Blog d'Edgar Menguy, conseiller municipal de la ville de Rouen
Ce n'est pas une bonne nouvelle mais ce n'est pas non plus une surprise : L'Euroscepticisme est en hausse d'après le dernier Eurobarométre.
Selon cette enquête réalisée quelques mois après le rejet de la Constitution en France et aux Pays-Bas et avant la résolution de la crise budgétaire, 50% seulement des Européens considèrent que l'appartenance à l'UE est une bonne chose, contre 54% au printemps dernier.
Parmi les 25, l'Autriche et le Royaume-Uni sont les plus eurosceptiques, avec respectivement 32% et 34% d'opinions positives. Le Luxembourg (82%) et l'Irlande (73%) sont les plus grands supporteurs de l'Union. L'Union et la Commission devront notamment convaincre les citoyens du bien-fondé de l'élargissement, soutenu désormais par moins de la moitié des personnes interrogées (49% contre 50% au printemps).
L'Autriche (29% pour, 60% contre), le Luxembourg (31% pour, 63% contre) et la France (31% pour, 60% contre) sont très hostiles à toute nouvelle adhésion alors que la Grèce (74% pour, 24% contre) et la Slovénie (74% pour, 20% contre) y sont très favorables.
La Turquie, qui a entamé en octobre ses négociations d'adhésion à l'UE, fait la quasi unanimité contre elle, avec seulement cinq Etats membres favorables à son adhésion (Espagne, Pologne, Portugal, Suède et Slovénie).

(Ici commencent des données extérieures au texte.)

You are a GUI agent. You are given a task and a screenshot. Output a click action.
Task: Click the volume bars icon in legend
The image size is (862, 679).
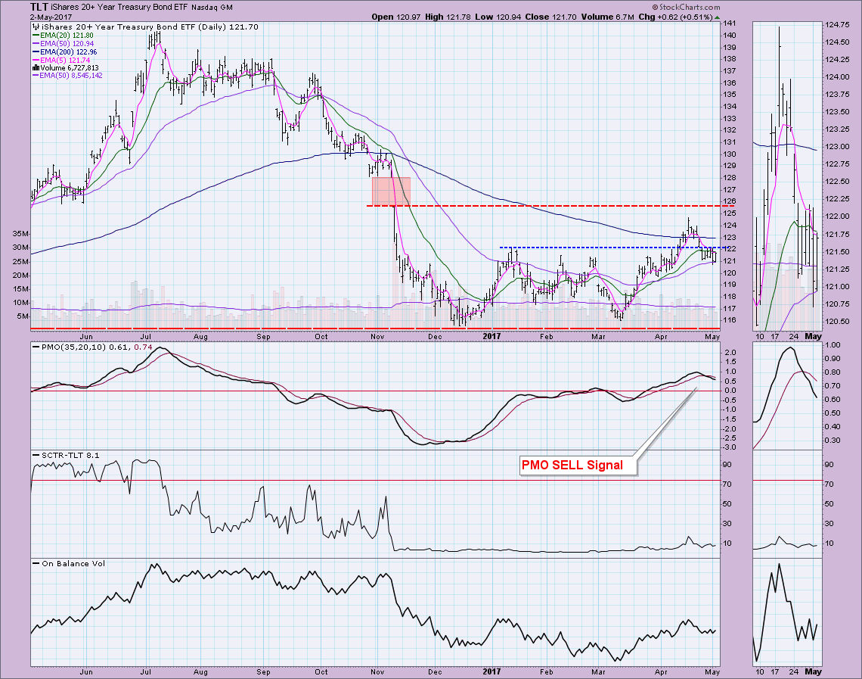36,66
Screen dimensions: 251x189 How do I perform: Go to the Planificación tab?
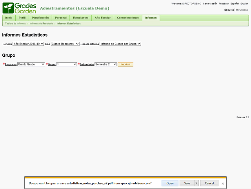coord(40,18)
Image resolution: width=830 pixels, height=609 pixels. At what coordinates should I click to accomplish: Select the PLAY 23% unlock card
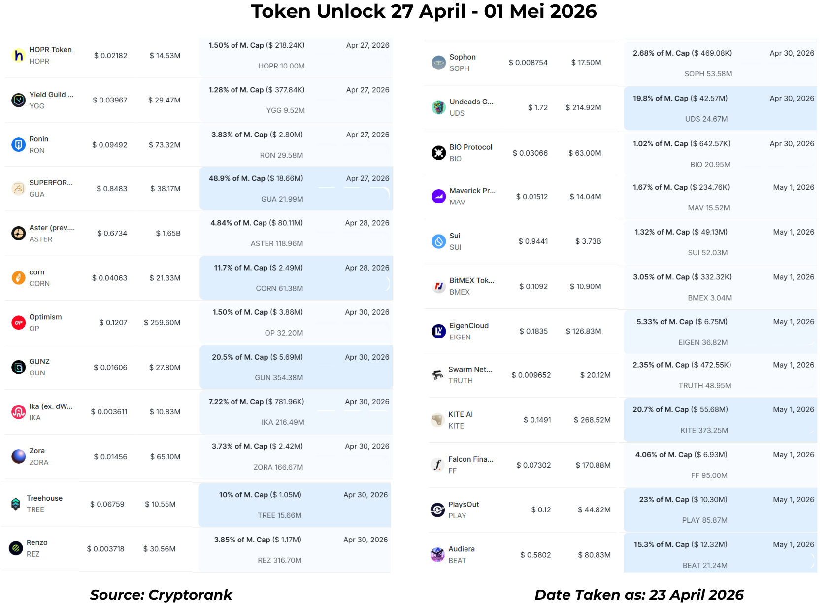coord(720,510)
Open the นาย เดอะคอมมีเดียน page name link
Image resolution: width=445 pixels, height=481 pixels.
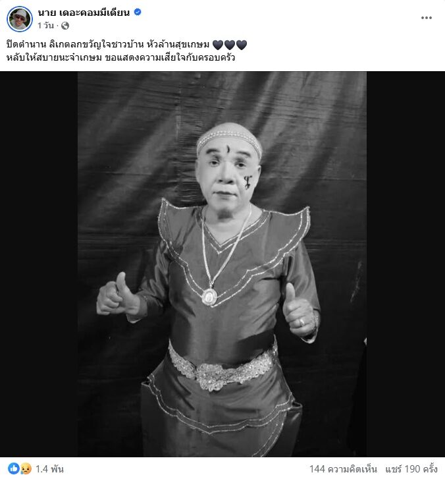coord(84,13)
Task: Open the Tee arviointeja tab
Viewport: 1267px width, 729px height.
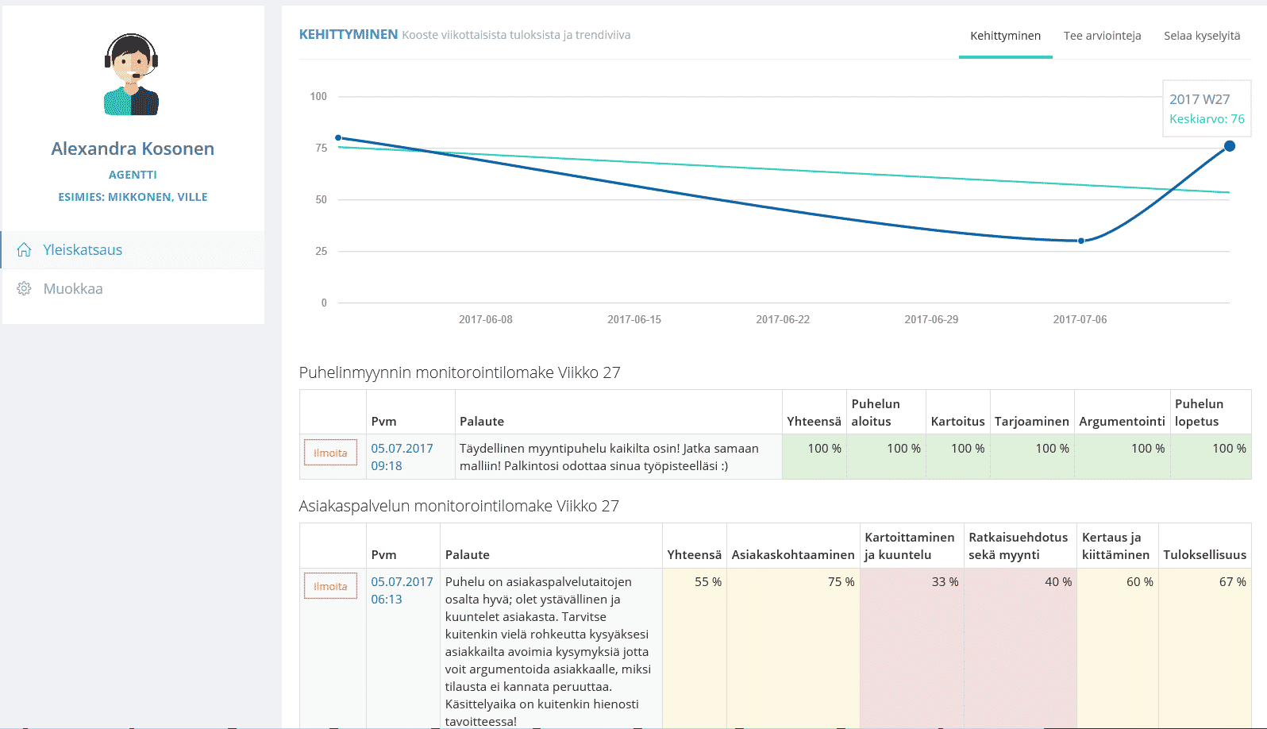Action: (1102, 36)
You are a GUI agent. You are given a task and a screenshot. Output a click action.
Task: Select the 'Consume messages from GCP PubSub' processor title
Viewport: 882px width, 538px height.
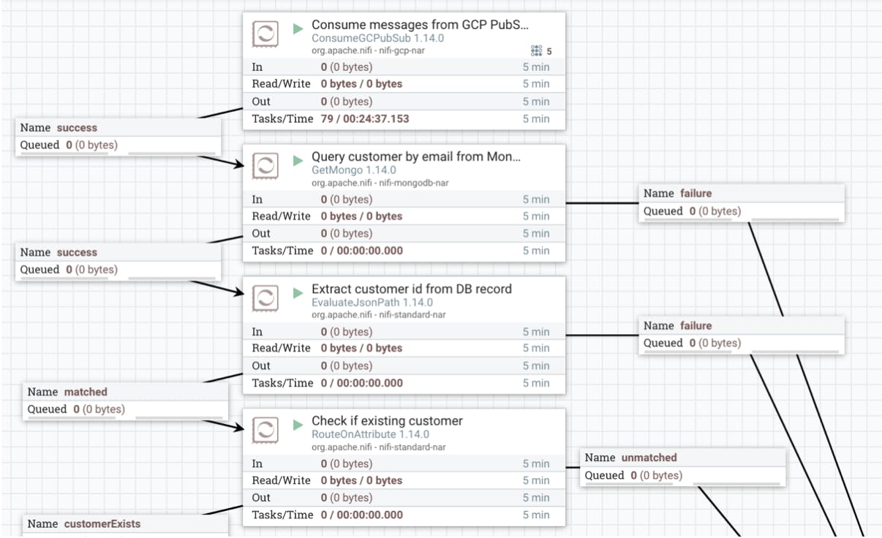(419, 25)
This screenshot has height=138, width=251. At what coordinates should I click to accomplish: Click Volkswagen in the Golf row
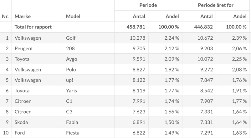[x=28, y=38]
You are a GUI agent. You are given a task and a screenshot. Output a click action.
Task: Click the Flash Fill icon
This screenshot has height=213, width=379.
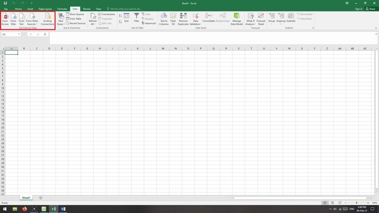173,19
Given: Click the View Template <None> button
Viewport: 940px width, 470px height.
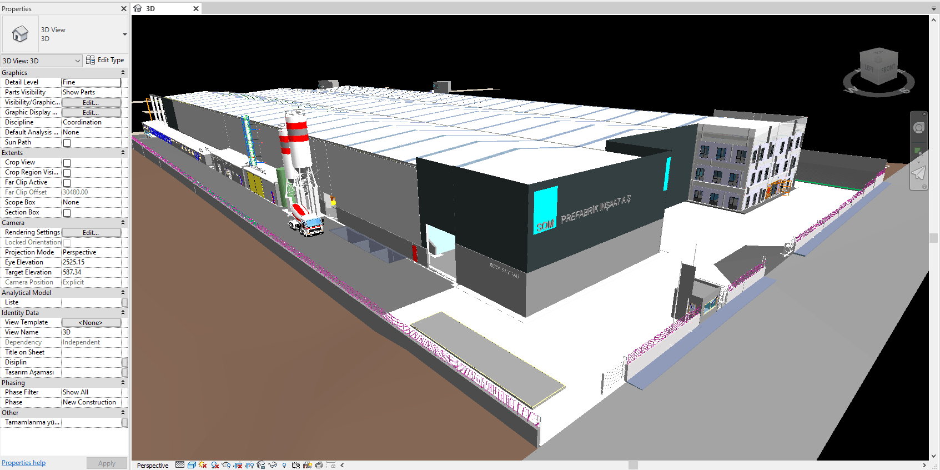Looking at the screenshot, I should coord(91,323).
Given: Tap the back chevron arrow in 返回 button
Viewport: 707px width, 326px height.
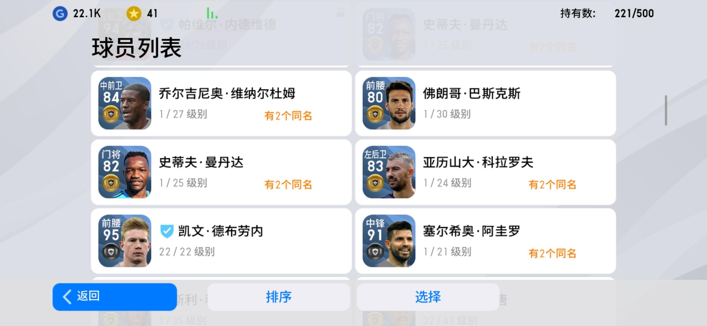Looking at the screenshot, I should click(67, 297).
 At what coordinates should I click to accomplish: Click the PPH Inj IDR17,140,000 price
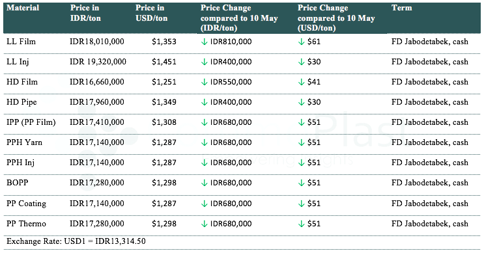click(x=97, y=163)
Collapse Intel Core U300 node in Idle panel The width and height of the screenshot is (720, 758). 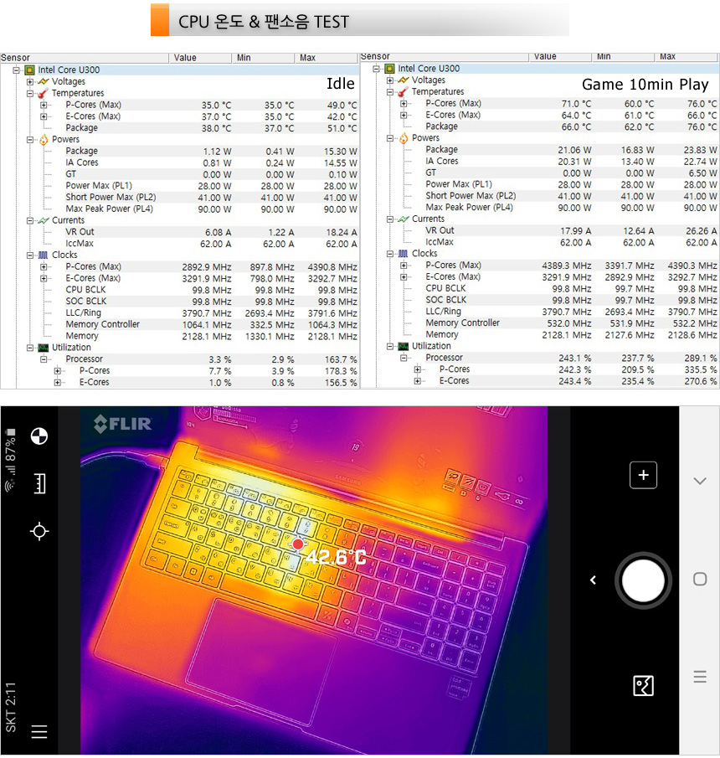pyautogui.click(x=17, y=70)
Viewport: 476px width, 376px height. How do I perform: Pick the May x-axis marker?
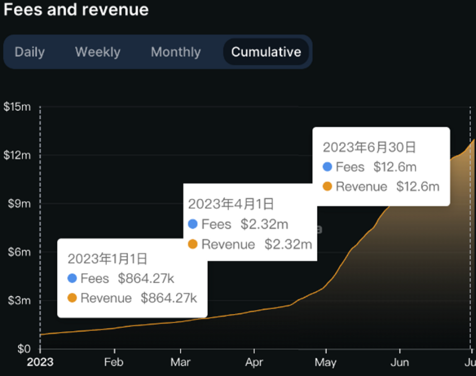pos(326,363)
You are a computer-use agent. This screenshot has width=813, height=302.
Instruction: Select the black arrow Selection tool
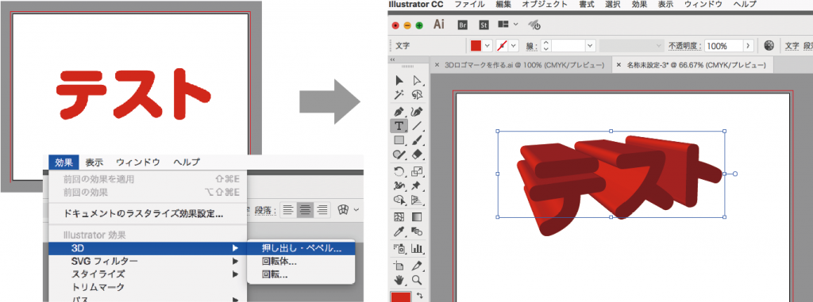click(399, 80)
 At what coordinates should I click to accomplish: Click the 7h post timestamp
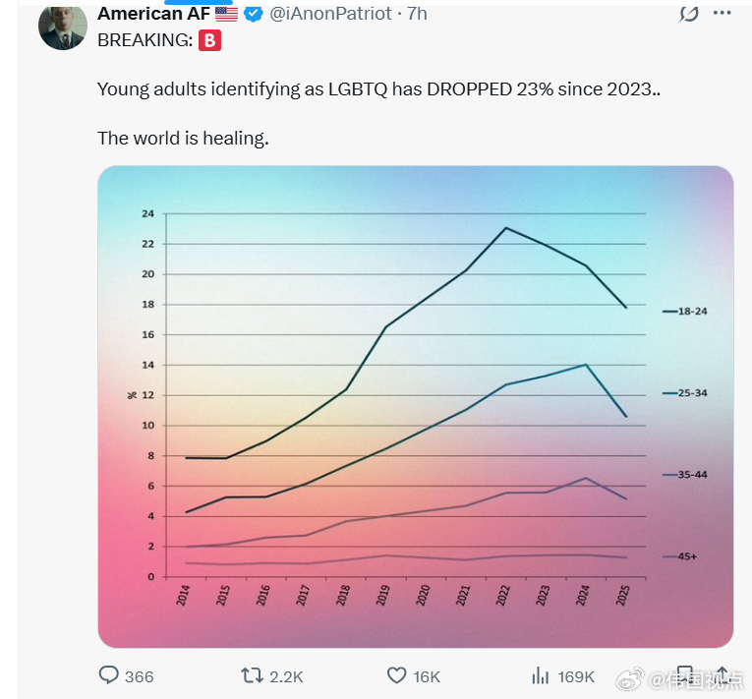click(417, 14)
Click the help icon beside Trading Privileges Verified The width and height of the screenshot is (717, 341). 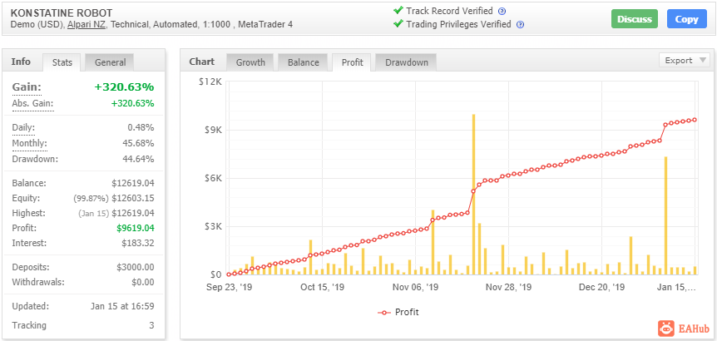[520, 25]
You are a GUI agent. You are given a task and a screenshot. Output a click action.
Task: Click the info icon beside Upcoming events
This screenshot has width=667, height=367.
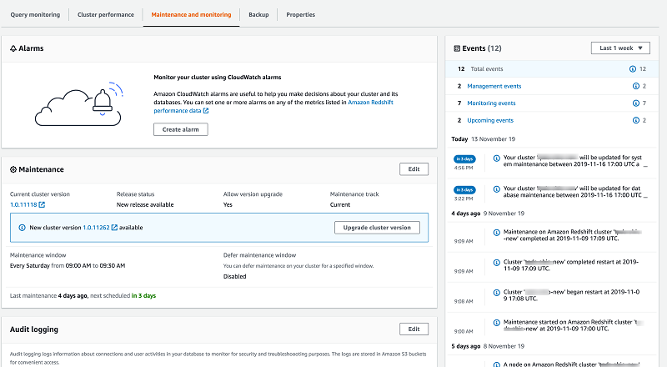(x=633, y=120)
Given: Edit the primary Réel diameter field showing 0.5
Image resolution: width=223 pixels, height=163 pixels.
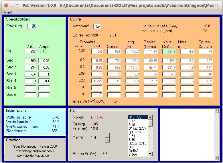Looking at the screenshot, I should point(97,52).
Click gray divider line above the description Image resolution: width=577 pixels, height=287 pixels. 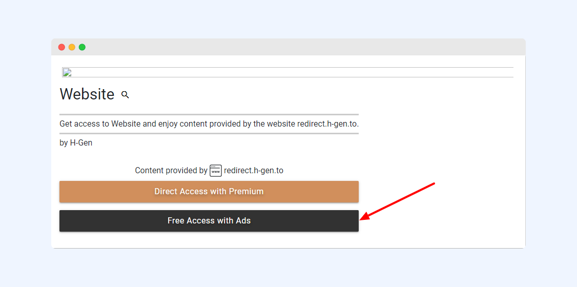click(x=209, y=114)
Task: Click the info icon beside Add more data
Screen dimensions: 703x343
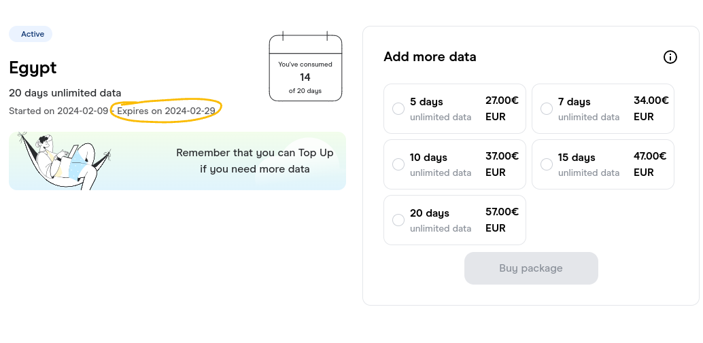Action: pyautogui.click(x=670, y=57)
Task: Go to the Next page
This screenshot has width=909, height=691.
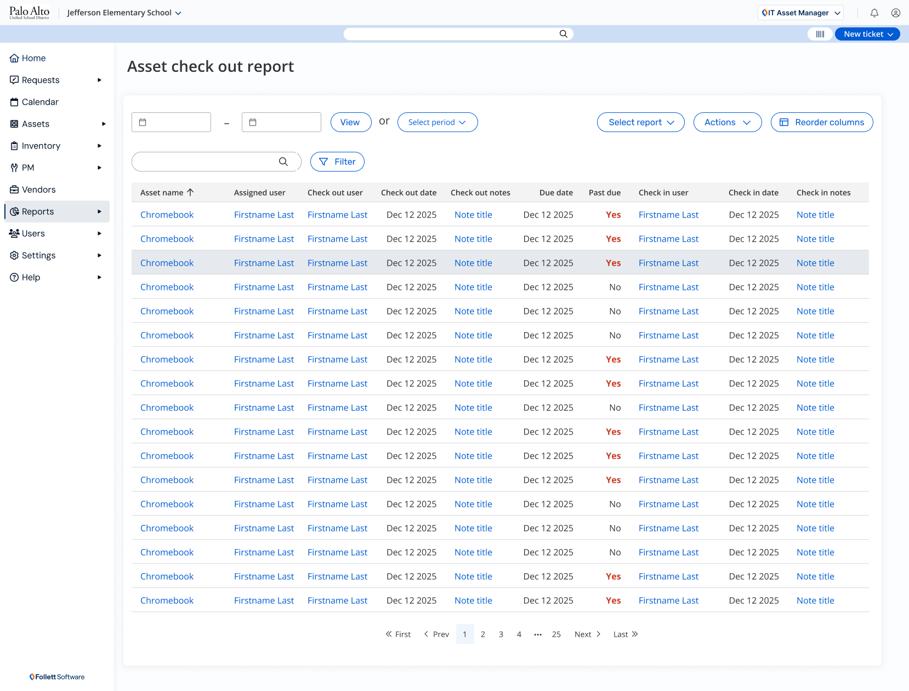Action: (x=587, y=634)
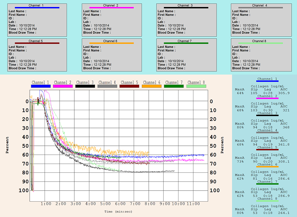Click the magenta Channel 2 legend swatch
Viewport: 297px width, 217px height.
tap(63, 86)
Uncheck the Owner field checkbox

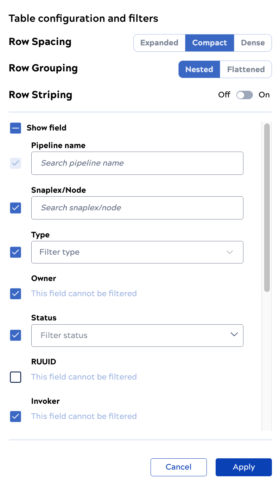15,294
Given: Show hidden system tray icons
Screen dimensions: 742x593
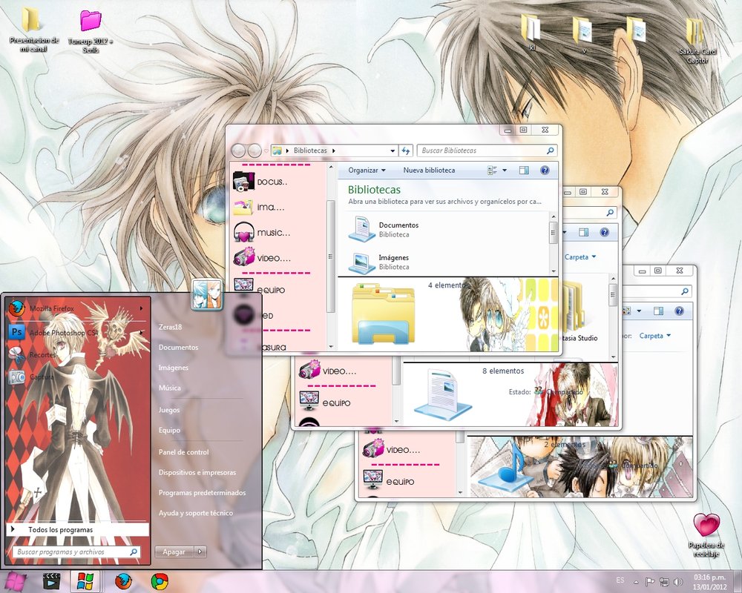Looking at the screenshot, I should click(636, 582).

Ces chiffres montrent que le vieux débat entre approfondissement et élargissement, faute d'avoir été tranché en temps utile, est en train de menacer la construction Européenne. Approfondissement et élargissement sont rejetés. Il est grand temps de relancer la construction de l'Europe. Nous sommes à un moment charnière. Ne rien faire serait prendre une lourde responsabilité pour l'avenir.